The task: Every record is to be transcribed exactly as written.

Pixel coordinate grounding data
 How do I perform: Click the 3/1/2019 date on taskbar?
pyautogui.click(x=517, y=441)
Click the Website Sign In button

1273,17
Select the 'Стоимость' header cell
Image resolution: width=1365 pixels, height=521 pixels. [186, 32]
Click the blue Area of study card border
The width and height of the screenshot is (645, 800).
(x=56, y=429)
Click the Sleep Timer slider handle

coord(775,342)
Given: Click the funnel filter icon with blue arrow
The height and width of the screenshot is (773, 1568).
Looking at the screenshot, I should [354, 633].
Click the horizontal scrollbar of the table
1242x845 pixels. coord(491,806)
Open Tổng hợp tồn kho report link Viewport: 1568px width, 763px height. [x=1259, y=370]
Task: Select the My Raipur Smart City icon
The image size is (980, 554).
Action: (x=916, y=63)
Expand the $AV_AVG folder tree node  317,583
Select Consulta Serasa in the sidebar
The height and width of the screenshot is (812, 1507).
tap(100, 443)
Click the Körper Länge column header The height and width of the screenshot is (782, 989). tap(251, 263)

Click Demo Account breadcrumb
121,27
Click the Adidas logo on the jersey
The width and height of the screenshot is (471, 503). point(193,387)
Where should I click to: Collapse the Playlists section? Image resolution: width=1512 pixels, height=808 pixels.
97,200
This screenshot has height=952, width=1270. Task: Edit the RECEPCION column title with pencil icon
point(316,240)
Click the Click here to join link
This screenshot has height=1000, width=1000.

Output for this task:
 How do I perform: Click the 3/1/2019 date on taskbar?
pyautogui.click(x=517, y=441)
Click the Website Sign In button

1273,17
Select the 'Стоимость' header cell
Image resolution: width=1365 pixels, height=521 pixels. [186, 32]
Click the blue Area of study card border
The width and height of the screenshot is (645, 800).
(x=56, y=429)
Click the Sleep Timer slider handle

coord(775,342)
Given: Click the funnel filter icon with blue arrow
The height and width of the screenshot is (773, 1568).
Looking at the screenshot, I should [354, 633].
Click the horizontal scrollbar of the table
1242x845 pixels. coord(491,806)
Open Tổng hợp tồn kho report link Viewport: 1568px width, 763px height. [x=1259, y=370]
Task: Select the My Raipur Smart City icon
The image size is (980, 554).
Action: (x=916, y=63)
Expand the $AV_AVG folder tree node  317,583
Select Consulta Serasa in the sidebar
The height and width of the screenshot is (812, 1507).
tap(100, 443)
Click the Körper Länge column header The height and width of the screenshot is (782, 989). tap(251, 263)

Click Demo Account breadcrumb
121,27
Click the Adidas logo on the jersey
The width and height of the screenshot is (471, 503). point(193,387)
Where should I click to: Collapse the Playlists section? Image resolution: width=1512 pixels, height=808 pixels.
97,200
This screenshot has height=952, width=1270. Task: Edit the RECEPCION column title with pencil icon
point(316,240)
Click the Click here to join link
This screenshot has height=1000, width=1000.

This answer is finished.